Con la colaboración de: Margarita Múnera, psicóloga
Edición # 83 Revista Salud en Buenas Manos
El Complejo de Edipo es una fase por la
que pasan todos los pequeños más o menos entre los tres y los cinco años de
edad.
Este Complejo nace del psicoanálisis
(Sigmund Freud)* y se refiere a la atracción que, in-conscientemente, siente un
niño por su madre. El progenitor del mismo sexo aparece como un rival molesto
al cual quiere apartar, de ahí el comportamiento agresivo del niño respecto a
su padre.
Por su parte, el Complejo de Electra es
el término propuesto por Jung* para designar la contrapartida femenina del
Complejo de Edipo. Consiste en una fijación afectiva de la niña hacia su padre.

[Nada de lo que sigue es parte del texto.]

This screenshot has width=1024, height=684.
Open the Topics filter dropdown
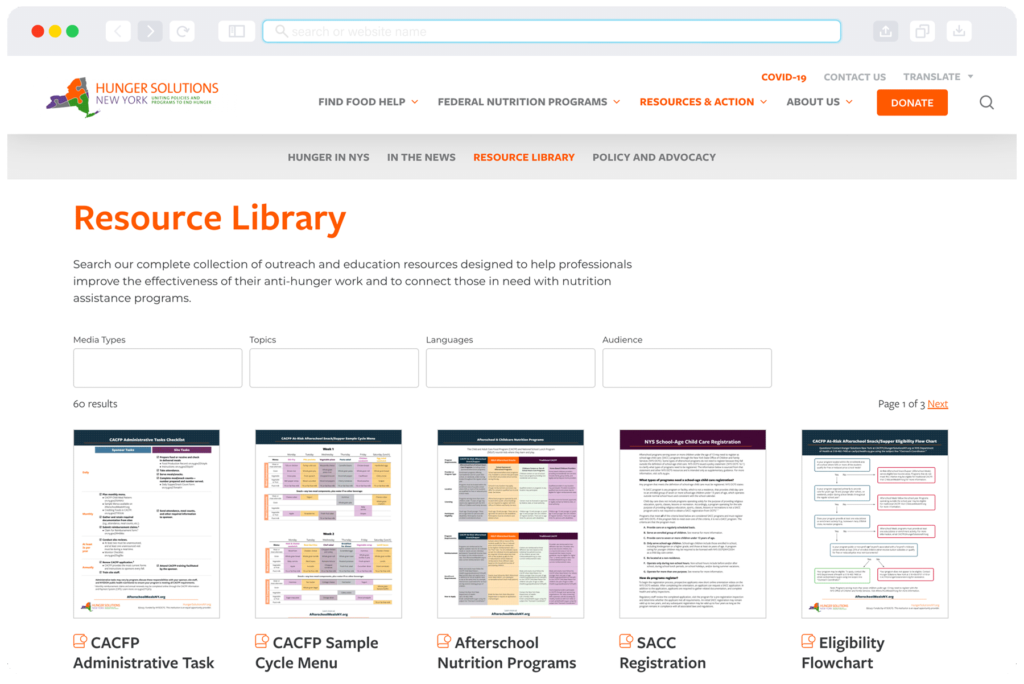(x=334, y=368)
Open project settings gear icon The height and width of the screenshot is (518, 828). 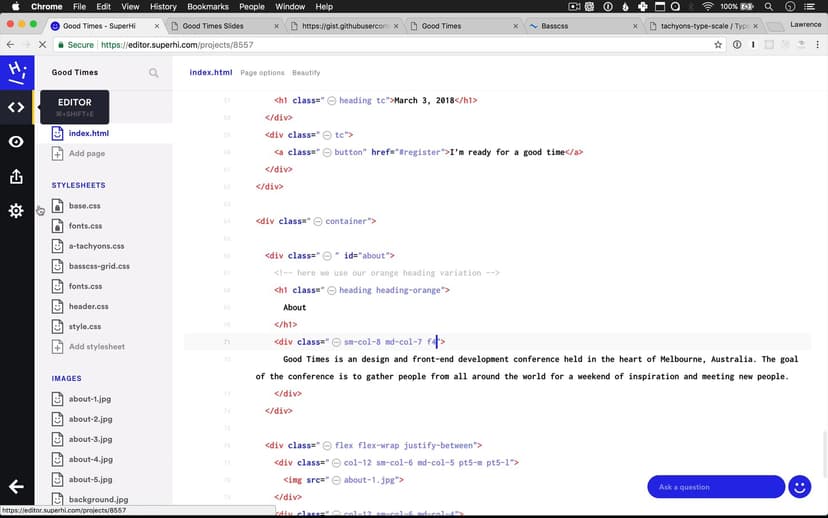coord(16,211)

La agresividad hacia el padre o la madre
no tarda en provocar en el niño intensos sentimientos de culpabilidad,
agravados por fantasías de castigo. Una vez superada esta etapa, el pequeño
trata, en su deseo de superarle, de parecerse a su rival. Acaba entonces por
identificarse con él, en una especie de solidaria convivencia, en la que el
padre o la madre se vuelven un modelo para el menor.
¿Cómo manejarlo?
El Complejo de Edipo y Electra son
fundamentales para la futura identificación del menor, quien en cualquiera de
los casos, requiere una persona a su lado para poderse desarrollar. La
composición actual de la familia, la cual no es similar a la tradicional de
años atrás, hace que sea difícil encontrar fórmulas únicas que ayuden a los
padres o adultos responsables del menor a contribuir con esta identificación
fundamental para que a futuro los hijos tengan la independencia que requieren.
Si el menor no corta el "cordón umbilical" o ese lazo de apego tan
fuerte hacia el padre o la madre, según sea el caso, esta situación tiende a
convertirse en una obsesión que podría destruir el vínculo con alguno de sus
padres o buscar en su pareja una persona para reemplazarlos.
El sentido común y la actitud comprensiva
de los padres ayudan a solucionar este conflicto para que el hijo pueda
superarlo naturalmente. La madre o el padre no deben mostrarse con su hijo o
hija más cariñosos que de costumbre, aunque sí más comprensivos; deben tomar
sus sentimientos en serio, sin burlas ni reprimendas. El padre contrario
“rival” debe evitar autoritarismos que dificultarían el deseo de identificación
del pequeño. Padre y madre deben seguir tan afectivos y unidos como siempre y
no suprimir las muestras de cariño entre sí, dejando claro que los que forman
una pareja son ellos y que el amor entre padres e hijos es diferente.
Con el sentido común y la actitud comprensiva de los padres el
pequeño puede superar naturalmente este conflicto.